(Recorded data)
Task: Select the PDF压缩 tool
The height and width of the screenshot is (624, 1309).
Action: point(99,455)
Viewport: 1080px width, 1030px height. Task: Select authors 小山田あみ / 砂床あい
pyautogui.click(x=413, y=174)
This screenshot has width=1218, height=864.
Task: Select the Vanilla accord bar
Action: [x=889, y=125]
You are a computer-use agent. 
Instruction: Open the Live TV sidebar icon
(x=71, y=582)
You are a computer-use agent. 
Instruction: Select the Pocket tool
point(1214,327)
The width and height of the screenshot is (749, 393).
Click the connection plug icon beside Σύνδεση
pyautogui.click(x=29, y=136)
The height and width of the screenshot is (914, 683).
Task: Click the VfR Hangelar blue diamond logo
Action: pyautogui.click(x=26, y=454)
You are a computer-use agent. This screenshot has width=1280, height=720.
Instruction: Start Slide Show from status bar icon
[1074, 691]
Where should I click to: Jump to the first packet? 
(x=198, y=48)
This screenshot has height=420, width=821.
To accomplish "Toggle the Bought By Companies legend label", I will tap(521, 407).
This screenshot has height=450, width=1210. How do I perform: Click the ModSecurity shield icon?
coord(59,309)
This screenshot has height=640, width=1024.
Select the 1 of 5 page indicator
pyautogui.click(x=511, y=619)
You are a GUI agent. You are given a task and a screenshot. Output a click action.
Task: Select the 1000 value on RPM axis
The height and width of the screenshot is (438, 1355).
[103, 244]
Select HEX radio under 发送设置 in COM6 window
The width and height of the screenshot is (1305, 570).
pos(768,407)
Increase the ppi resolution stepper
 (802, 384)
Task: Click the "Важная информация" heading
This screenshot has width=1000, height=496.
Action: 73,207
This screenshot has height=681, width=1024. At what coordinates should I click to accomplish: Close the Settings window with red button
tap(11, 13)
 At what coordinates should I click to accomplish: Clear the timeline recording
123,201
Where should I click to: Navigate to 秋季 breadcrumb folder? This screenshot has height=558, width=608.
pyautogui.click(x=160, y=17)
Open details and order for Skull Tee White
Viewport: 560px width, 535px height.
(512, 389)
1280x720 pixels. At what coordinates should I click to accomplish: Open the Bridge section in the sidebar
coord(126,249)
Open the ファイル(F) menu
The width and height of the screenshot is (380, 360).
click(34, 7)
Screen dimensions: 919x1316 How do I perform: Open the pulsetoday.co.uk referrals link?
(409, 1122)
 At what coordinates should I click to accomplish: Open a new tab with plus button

- **Exercise details**
Edit the rows above so that each "computer-use agent" becomes "desktop agent", keeping everything else the same. Give all the rows in full.

- **Complete response**
Task: Select the PDF压缩 tool
The height and width of the screenshot is (624, 1309).
Action: point(99,455)
Viewport: 1080px width, 1030px height. Task: Select authors 小山田あみ / 砂床あい
pyautogui.click(x=413, y=174)
This screenshot has width=1218, height=864.
Task: Select the Vanilla accord bar
Action: [x=889, y=125]
You are a desktop agent. 
Instruction: Open the Live TV sidebar icon
(x=71, y=582)
You are a desktop agent. 
Instruction: Select the Pocket tool
point(1214,327)
The width and height of the screenshot is (749, 393).
Click the connection plug icon beside Σύνδεση
pyautogui.click(x=29, y=136)
The height and width of the screenshot is (914, 683).
Task: Click the VfR Hangelar blue diamond logo
Action: pyautogui.click(x=26, y=454)
You are a desktop agent. This screenshot has width=1280, height=720.
Instruction: Start Slide Show from status bar icon
[1074, 691]
Where should I click to: Jump to the first packet? 
(x=198, y=48)
This screenshot has height=420, width=821.
To accomplish "Toggle the Bought By Companies legend label", I will tap(521, 407).
This screenshot has height=450, width=1210. How do I perform: Click the ModSecurity shield icon?
coord(59,309)
This screenshot has height=640, width=1024.
Select the 1 of 5 page indicator
pyautogui.click(x=511, y=619)
You are a GUI agent. You are given a task and a screenshot. Output a click action.
Task: Select the 1000 value on RPM axis
The height and width of the screenshot is (438, 1355).
[103, 244]
Select HEX radio under 发送设置 in COM6 window
The width and height of the screenshot is (1305, 570).
pos(768,407)
Increase the ppi resolution stepper
 (802, 384)
Task: Click the "Важная информация" heading
This screenshot has width=1000, height=496.
Action: 73,207
This screenshot has height=681, width=1024. At what coordinates should I click to accomplish: Close the Settings window with red button
tap(11, 13)
 At what coordinates should I click to accomplish: Clear the timeline recording
123,201
Where should I click to: Navigate to 秋季 breadcrumb folder? This screenshot has height=558, width=608.
pyautogui.click(x=160, y=17)
Open details and order for Skull Tee White
Viewport: 560px width, 535px height.
(512, 389)
1280x720 pixels. At what coordinates should I click to accomplish: Open the Bridge section in the sidebar
coord(126,249)
Open the ファイル(F) menu
The width and height of the screenshot is (380, 360).
click(34, 7)
Screen dimensions: 919x1316 How do I perform: Open the pulsetoday.co.uk referrals link?
(409, 1122)
 At what coordinates should I click to accomplish: Open a new tab with plus button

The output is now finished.